→ WHAT YOU WILL DO
Check each line of the listing below for the string "title", and copy the ones that have it.

→ DATA PROVIDED
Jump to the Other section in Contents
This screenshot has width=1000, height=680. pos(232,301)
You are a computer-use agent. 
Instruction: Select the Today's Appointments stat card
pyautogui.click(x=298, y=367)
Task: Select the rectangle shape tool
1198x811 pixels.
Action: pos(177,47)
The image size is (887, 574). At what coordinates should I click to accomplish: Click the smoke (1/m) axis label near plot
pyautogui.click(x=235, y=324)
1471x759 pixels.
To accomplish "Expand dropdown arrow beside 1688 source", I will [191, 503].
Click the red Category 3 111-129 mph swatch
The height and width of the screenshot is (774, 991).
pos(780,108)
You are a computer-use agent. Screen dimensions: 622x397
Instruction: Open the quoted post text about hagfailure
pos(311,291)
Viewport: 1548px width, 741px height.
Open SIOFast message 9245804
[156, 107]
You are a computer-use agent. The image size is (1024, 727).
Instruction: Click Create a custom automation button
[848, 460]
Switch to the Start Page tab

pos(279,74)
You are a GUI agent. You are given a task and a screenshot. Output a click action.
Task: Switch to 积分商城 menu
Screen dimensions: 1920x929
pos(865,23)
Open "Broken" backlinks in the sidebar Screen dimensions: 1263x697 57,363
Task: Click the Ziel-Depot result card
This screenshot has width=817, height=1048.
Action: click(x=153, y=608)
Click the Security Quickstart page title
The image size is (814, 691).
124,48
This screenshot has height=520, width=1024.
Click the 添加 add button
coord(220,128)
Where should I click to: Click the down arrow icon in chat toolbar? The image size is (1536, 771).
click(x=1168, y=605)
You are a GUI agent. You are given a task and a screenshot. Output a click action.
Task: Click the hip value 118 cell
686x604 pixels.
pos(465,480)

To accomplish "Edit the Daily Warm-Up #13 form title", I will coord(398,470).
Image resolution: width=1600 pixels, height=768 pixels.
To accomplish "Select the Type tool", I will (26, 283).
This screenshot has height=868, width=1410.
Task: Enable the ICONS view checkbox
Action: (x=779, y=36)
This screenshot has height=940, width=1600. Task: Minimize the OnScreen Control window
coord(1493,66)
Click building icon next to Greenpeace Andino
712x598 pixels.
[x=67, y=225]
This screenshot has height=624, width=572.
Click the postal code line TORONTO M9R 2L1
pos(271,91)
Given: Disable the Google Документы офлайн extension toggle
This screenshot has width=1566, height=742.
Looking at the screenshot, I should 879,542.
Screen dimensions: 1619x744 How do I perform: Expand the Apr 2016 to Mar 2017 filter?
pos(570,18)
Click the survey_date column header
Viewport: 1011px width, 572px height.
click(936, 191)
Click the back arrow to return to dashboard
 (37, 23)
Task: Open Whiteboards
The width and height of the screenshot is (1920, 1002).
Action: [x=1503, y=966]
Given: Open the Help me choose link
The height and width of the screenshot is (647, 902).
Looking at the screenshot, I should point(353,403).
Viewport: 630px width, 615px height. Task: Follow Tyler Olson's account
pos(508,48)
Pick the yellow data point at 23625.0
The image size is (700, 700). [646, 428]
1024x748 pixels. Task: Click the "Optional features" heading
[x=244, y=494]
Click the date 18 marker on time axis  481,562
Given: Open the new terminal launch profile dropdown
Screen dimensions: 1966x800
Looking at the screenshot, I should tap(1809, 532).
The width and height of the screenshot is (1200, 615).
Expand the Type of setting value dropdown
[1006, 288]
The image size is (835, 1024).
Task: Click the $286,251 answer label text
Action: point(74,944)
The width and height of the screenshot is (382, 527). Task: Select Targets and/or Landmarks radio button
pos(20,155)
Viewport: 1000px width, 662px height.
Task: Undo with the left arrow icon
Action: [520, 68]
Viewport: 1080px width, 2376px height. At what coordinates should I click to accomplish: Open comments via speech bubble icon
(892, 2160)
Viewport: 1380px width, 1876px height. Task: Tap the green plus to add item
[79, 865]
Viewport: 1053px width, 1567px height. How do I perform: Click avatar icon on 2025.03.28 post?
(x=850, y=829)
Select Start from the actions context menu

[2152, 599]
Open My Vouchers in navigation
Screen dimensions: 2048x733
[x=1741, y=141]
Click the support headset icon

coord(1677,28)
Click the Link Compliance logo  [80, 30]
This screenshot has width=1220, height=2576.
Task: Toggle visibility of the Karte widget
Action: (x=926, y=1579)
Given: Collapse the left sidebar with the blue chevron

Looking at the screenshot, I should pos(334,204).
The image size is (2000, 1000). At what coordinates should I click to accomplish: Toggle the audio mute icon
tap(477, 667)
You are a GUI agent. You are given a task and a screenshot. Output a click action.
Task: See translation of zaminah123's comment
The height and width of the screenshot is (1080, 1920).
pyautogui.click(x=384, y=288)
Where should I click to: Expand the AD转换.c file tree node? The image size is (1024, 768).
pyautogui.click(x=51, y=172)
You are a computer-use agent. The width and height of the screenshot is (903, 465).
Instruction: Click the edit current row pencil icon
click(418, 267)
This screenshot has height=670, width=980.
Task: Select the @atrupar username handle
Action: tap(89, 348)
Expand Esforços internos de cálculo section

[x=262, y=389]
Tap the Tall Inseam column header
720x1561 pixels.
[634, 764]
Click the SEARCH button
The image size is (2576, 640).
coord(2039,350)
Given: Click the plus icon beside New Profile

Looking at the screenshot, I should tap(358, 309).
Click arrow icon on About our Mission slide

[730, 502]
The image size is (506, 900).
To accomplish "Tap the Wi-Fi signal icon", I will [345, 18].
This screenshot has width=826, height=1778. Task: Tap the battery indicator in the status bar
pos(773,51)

→ SOLUTION TO THIS EXERCISE
Click the Security Quickstart page title
To accomplish "Edit the Daily Warm-Up #13 form title", I will coord(398,470).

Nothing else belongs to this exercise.